§ DIRECTIONS
Begin at the line containing "The height and width of the screenshot is (320, 938)." in the data below and go on through the line containing "You are a computer-use agent. The width", repeating each line exactly; include both ends and no other line.

=== Section Start ===

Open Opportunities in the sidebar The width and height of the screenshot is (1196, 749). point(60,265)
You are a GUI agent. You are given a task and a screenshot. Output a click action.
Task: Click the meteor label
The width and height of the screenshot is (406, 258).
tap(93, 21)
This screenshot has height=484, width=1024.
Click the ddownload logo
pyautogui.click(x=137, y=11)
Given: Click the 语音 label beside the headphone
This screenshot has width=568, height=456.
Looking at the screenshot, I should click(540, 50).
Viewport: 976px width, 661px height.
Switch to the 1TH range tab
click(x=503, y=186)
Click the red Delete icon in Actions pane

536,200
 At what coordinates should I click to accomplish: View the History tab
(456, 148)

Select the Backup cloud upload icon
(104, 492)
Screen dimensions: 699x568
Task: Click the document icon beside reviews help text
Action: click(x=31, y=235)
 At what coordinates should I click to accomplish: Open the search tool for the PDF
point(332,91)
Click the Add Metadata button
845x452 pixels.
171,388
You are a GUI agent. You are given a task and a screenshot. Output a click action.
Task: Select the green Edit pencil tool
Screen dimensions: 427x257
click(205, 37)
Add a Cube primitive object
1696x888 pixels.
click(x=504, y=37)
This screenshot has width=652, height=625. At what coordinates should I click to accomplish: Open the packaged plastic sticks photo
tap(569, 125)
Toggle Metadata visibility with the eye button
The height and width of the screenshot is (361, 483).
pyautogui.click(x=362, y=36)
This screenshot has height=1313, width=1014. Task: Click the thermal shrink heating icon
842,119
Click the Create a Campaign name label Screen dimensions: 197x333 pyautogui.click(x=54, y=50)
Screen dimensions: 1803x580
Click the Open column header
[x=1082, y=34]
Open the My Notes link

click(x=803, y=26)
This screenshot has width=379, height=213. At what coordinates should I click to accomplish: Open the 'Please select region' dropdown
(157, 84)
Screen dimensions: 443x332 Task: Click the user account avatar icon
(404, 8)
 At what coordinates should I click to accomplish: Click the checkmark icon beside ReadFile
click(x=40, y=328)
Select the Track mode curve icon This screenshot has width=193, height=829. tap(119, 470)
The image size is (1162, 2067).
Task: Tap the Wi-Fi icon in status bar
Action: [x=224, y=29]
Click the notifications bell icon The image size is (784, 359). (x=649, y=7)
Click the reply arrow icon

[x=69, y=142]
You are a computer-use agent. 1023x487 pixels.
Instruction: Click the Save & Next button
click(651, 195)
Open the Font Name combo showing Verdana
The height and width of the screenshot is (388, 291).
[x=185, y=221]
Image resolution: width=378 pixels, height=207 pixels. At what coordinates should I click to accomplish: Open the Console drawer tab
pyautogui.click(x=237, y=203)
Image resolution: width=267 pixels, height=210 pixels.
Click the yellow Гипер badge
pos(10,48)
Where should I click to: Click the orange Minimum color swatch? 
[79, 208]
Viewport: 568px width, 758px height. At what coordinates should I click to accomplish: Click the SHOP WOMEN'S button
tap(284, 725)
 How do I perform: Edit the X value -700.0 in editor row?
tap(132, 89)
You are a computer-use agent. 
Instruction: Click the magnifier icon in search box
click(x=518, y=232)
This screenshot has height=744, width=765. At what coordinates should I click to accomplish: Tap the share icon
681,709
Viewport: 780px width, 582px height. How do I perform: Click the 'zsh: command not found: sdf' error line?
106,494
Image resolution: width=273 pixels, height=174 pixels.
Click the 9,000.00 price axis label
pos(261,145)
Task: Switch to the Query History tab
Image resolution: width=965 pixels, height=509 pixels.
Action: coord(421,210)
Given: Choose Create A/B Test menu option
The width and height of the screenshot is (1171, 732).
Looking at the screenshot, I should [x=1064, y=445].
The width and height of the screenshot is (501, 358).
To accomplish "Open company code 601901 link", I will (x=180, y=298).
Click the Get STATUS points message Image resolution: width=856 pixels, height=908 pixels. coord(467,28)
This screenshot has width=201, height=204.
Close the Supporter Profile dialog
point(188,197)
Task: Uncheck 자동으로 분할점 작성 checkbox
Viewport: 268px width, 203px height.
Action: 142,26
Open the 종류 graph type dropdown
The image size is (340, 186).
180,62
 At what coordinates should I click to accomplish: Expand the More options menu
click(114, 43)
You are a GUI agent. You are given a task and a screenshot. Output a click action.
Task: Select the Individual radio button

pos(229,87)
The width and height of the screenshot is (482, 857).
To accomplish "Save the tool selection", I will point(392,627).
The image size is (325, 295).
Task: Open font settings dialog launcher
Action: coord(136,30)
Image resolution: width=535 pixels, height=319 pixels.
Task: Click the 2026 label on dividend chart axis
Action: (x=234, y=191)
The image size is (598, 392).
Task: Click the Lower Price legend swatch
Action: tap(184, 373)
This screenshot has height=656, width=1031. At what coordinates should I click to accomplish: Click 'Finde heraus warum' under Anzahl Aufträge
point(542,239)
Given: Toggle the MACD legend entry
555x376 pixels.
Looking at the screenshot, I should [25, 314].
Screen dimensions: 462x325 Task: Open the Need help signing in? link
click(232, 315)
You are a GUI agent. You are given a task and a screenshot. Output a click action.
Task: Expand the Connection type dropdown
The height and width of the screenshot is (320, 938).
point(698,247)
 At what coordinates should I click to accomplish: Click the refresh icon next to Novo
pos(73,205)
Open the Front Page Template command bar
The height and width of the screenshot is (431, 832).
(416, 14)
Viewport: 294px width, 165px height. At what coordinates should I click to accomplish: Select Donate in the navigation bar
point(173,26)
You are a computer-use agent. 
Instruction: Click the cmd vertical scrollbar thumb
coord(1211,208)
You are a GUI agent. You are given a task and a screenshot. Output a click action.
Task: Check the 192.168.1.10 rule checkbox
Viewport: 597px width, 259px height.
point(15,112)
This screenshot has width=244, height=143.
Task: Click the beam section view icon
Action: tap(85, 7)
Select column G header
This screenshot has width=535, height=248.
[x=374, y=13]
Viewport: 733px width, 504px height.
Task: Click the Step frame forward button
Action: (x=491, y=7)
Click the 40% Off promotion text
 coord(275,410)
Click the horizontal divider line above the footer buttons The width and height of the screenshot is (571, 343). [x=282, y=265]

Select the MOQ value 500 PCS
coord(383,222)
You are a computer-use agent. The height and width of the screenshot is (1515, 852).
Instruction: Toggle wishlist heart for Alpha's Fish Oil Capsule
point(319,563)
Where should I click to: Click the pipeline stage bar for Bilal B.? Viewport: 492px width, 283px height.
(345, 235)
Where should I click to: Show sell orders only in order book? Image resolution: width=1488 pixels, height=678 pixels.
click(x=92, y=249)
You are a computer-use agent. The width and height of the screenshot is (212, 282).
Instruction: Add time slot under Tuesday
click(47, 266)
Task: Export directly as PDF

=== Section End ===

§ REPLY TO THE EXERCISE
The height and width of the screenshot is (320, 938).
point(698,247)
 At what coordinates should I click to accomplish: Click the refresh icon next to Novo
pos(73,205)
Open the Front Page Template command bar
The height and width of the screenshot is (431, 832).
(416, 14)
Viewport: 294px width, 165px height. At what coordinates should I click to accomplish: Select Donate in the navigation bar
point(173,26)
You are a computer-use agent. 
Instruction: Click the cmd vertical scrollbar thumb
coord(1211,208)
You are a GUI agent. You are given a task and a screenshot. Output a click action.
Task: Check the 192.168.1.10 rule checkbox
Viewport: 597px width, 259px height.
point(15,112)
This screenshot has width=244, height=143.
Task: Click the beam section view icon
Action: tap(85, 7)
Select column G header
This screenshot has width=535, height=248.
[x=374, y=13]
Viewport: 733px width, 504px height.
Task: Click the Step frame forward button
Action: (x=491, y=7)
Click the 40% Off promotion text
 coord(275,410)
Click the horizontal divider line above the footer buttons The width and height of the screenshot is (571, 343). [x=282, y=265]

Select the MOQ value 500 PCS
coord(383,222)
You are a computer-use agent. The height and width of the screenshot is (1515, 852).
Instruction: Toggle wishlist heart for Alpha's Fish Oil Capsule
point(319,563)
Where should I click to: Click the pipeline stage bar for Bilal B.? Viewport: 492px width, 283px height.
(345, 235)
Where should I click to: Show sell orders only in order book? Image resolution: width=1488 pixels, height=678 pixels.
click(x=92, y=249)
You are a computer-use agent. The width and height of the screenshot is (212, 282).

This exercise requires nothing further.